Most objects are a collection of vibrating particles in motion, and all of this random motion is reflected in the temperature of an object. When an object cools down to a temperature close to absolute zero (-273.16 degrees Celsius), it still has residual quantum motion, a condition called ‘basic state of motion’.
Previously, physicists managed to supercool small objects, on the nanogram scale, so that their atoms were practically stopped, until the so-called ‘quantum state so pure’.
Now, for the first time, scientists from the Massachusetts Institute of Technology (USA) have succeeded in cooling a large, human-scale object with a mass equivalent to 10 kilograms and made up of almost an octillion of atoms, until it is close to its basic state of motion.
Using the Laser Interferometer Gravitational Wave Observatory (LIGO), the researchers were able to measure the motion of masses with extreme precision and supercool the motion of the object in question. from room temperature to 77 nanokelvin, very close to its basic state of motion, which they believe is 10 nanokelvins, almost absolute zero.
“This is comparable to the temperature at which atomic physicists cool their atoms to their basic state, and that’s with a small cloud of maybe a million atoms, weighing picograms.
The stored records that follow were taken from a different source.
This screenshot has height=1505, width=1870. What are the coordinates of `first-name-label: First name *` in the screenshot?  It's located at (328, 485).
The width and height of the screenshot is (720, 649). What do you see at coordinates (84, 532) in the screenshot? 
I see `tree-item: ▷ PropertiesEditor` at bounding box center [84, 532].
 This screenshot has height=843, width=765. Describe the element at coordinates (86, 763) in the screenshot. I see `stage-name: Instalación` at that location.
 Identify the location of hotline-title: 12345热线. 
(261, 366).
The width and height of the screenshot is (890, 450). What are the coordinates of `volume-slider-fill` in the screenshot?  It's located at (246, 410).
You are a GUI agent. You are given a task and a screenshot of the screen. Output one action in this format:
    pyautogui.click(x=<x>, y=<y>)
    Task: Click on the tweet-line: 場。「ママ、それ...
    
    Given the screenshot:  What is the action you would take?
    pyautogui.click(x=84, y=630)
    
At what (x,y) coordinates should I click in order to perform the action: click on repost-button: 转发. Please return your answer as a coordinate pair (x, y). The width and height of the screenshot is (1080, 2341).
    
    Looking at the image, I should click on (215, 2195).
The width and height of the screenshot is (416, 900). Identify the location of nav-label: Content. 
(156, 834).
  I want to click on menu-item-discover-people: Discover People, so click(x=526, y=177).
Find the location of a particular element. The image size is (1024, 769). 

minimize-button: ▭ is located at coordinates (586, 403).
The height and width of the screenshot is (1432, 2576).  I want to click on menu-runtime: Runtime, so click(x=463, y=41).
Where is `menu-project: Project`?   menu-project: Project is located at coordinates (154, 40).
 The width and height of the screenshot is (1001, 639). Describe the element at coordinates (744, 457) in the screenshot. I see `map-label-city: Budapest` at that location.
So it’s surprising that something much heavier can be cooled up to the same temperature “, Indian MIT Associate Professor of Mechanical Engineering, Vivishek Sudhir.
The results of the new study, published in the journal Science, they represent the largest object that has cooled down to its basic state of motion and open up possibilities for study the effects of gravity on relatively large objects in quantum states.
“No one has ever observed how gravity acts on massive quantum states. We have shown how to prepare kilogram-scale objects in quantum states. This finally opens the door to an experimental study of how gravity might affect large quantum objects, something that until now had only been dreamed ofSudhir said.